En el sentido más básico, la introspección simplemente significa prestar atención activa a los propios pensamientos y sentimientos. La capacidad de hacerlo nos permite imaginar, recordar, reflexionar y después ensimismarnos para resolver problemas, innovar y crear. Muchos científicos, incluido yo, ven esto como uno de los avances evolutivos centrales que distinguen a los seres humanos de otras especies.2
Entonces, durante todo ese tiempo, la lógica de mi padre fue que cultivar la capacidad de la introspección me ayudaría a enfrentar cualquier situación difícil que experimentara. La reflexión interior deliberada conduciría a tomar decisiones sabias y benéficas y, por extensión, a emociones positivas. En otras palabras, “ir hacia dentro” era la ruta a una vida resiliente y satisfactoria. Tenía todo el sentido. Excepto que, como pronto lo sabría, para muchas personas era completamente erróneo.

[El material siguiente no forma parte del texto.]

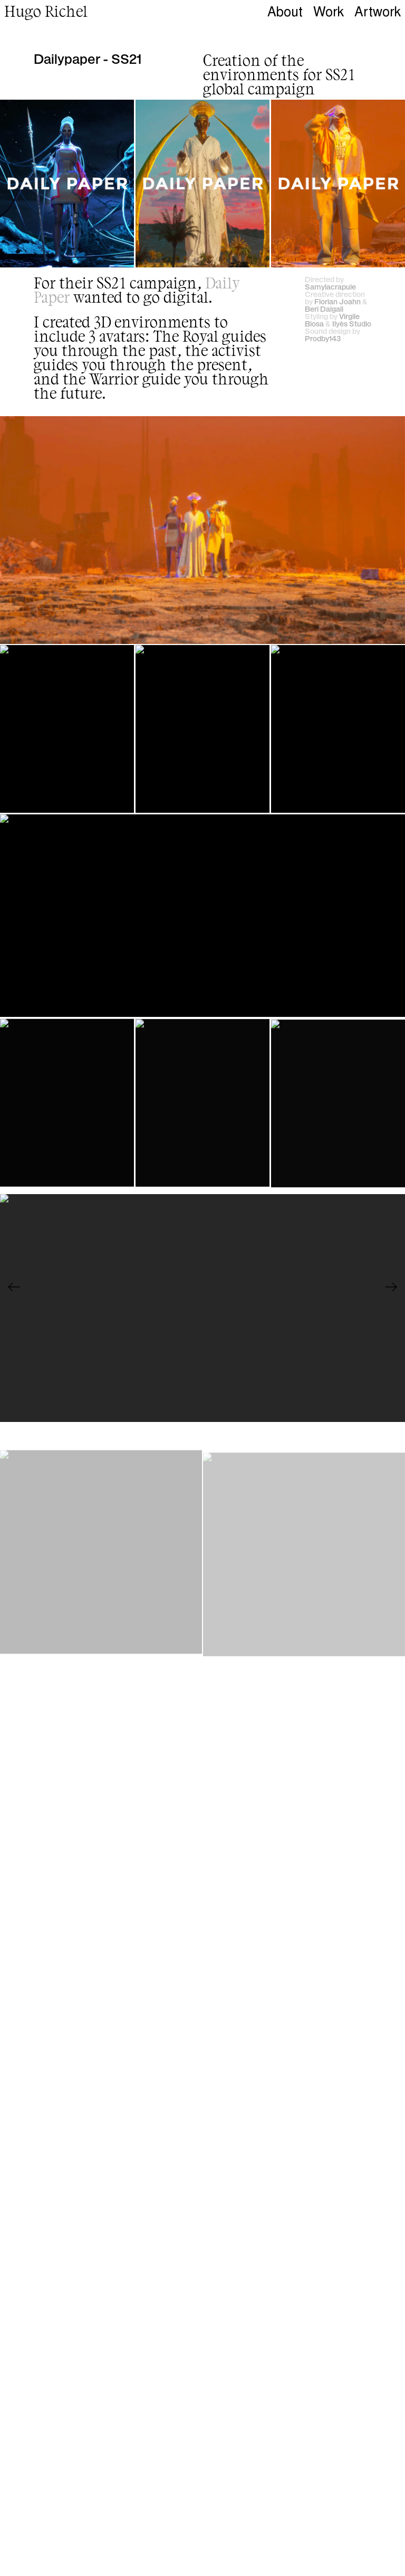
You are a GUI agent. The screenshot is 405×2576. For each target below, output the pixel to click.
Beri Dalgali (324, 308)
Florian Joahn (337, 301)
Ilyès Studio (351, 323)
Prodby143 (323, 338)
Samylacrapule (330, 286)
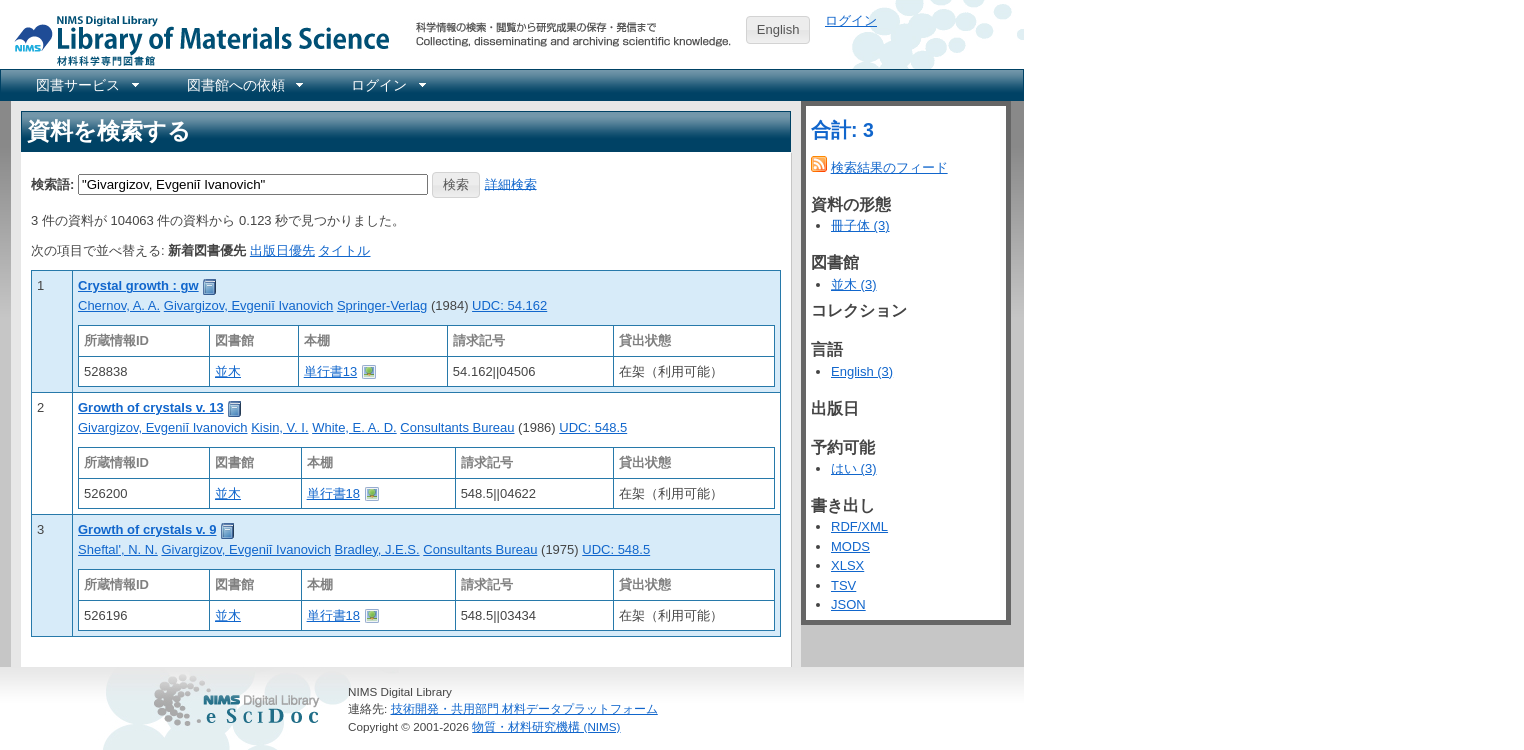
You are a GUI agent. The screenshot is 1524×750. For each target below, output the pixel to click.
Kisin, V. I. (279, 427)
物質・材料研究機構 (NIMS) (546, 726)
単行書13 (330, 371)
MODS (850, 546)
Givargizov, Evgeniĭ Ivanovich (249, 305)
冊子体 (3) (860, 225)
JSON (848, 604)
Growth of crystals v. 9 (147, 529)
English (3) (862, 371)
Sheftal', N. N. (118, 549)
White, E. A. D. (354, 427)
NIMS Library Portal (196, 39)
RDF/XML (859, 526)
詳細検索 (511, 183)
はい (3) (854, 468)
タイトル (344, 250)
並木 (228, 371)
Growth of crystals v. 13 (151, 407)
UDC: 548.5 (593, 427)
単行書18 (333, 493)
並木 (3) (854, 284)
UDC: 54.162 (509, 305)
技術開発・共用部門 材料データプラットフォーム (524, 708)
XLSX (847, 565)
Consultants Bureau (457, 427)
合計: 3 (842, 130)
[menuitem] (86, 85)
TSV (843, 585)
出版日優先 (282, 250)
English (778, 29)
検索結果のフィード (889, 167)
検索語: (52, 183)
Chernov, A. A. (119, 305)
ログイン (851, 20)
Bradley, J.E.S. (377, 549)
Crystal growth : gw (138, 285)
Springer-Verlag (382, 305)
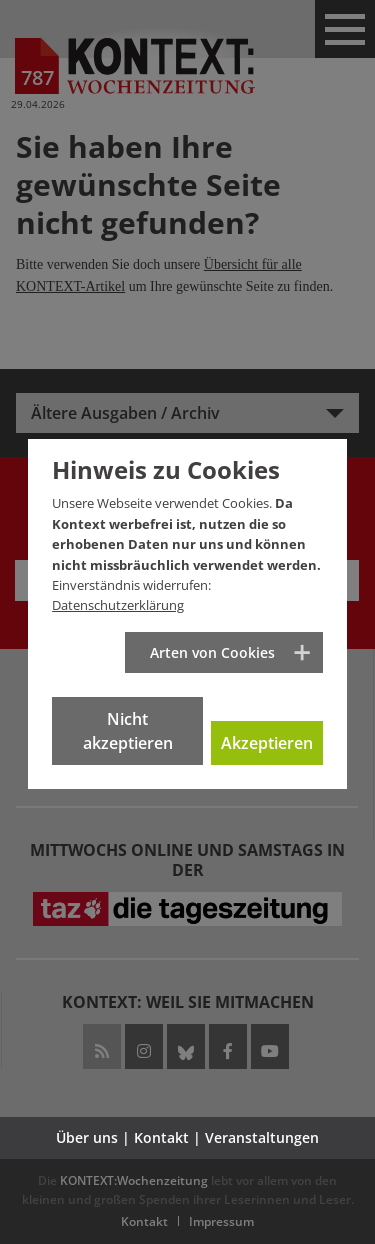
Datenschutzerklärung (118, 605)
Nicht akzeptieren (128, 731)
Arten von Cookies (212, 652)
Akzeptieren (267, 743)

En años recientes, un corpus robusto de nuevas investigaciones ha demostrado que cuando experimentamos angustia, por lo regular, entrar en introspección hace mucho más daño que bien.3 Debilita nuestro desempeño en el trabajo, interfiere con nuestra capacidad de tomar buenas decisiones e influye de forma negativa en nuestras relaciones. También puede propiciar violencia y agresión, contribuir a una gama de trastornos mentales y aumentar el riesgo de enfermarnos. Usar la mente para involucrarnos con nuestros pensamientos y sentimientos en la forma incorrecta puede provocar que los atletas pierdan las habilidades que se han dedicado a perfeccionar durante toda su carrera. Puede orillar a gente racional y cariñosa a volverse menos lógica y a tomar decisiones menos basadas en la moral. Puede causar que tus amigos huyan de ti, tanto en el mundo real como en el de las redes sociales. Puede convertir las relaciones románticas de paraísos seguros a campos de batalla. Incluso puede contribuir a que envejezcamos más rápido, tanto en la forma en que nos vemos por fuera como en la manera en que nuestro adn está conformado en el interior. En resumen, con mucha frecuencia nuestros pensamientos no nos salvan de nuestros pensamientos. En cambio, dan lugar a algo insidioso.
El diálogo interior.
El diálogo interior consiste en los pensamientos y emociones negativas cíclicas que convierten nuestra singular capacidad de introspección en una maldición en vez de una bendición. Pone en riesgo nuestro desempeño, la toma de decisiones, las relaciones, la felicidad y la salud. Pensamos en un error en el trabajo o un malentendido con un ser querido y terminamos abrumados con lo mal que nos sentimos por eso. Luego pensamos en ello otra vez. Y otra vez. Entramos en introspección esperando conectar con nuestro coach interior, pero en cambio nos encontramos con nuestro crítico interior.
Por supuesto, la pregunta es “por qué”. ¿Por qué los intentos de las personas de “ir hacia dentro” y pensar cuando experimentan angustia, a veces tiene éxito y en otras fracasa? E igual de importante, una vez que descubrimos que nuestra capacidad introspectiva se sale de curso, ¿qué podemos hacer para encarrilarla otra vez? He dedicado mi carrera a examinar estas preguntas. He aprendido que las respuestas dependen de cambiar la naturaleza de una de las conversaciones más importantes de la vida consciente: las que tenemos con nosotros mismos.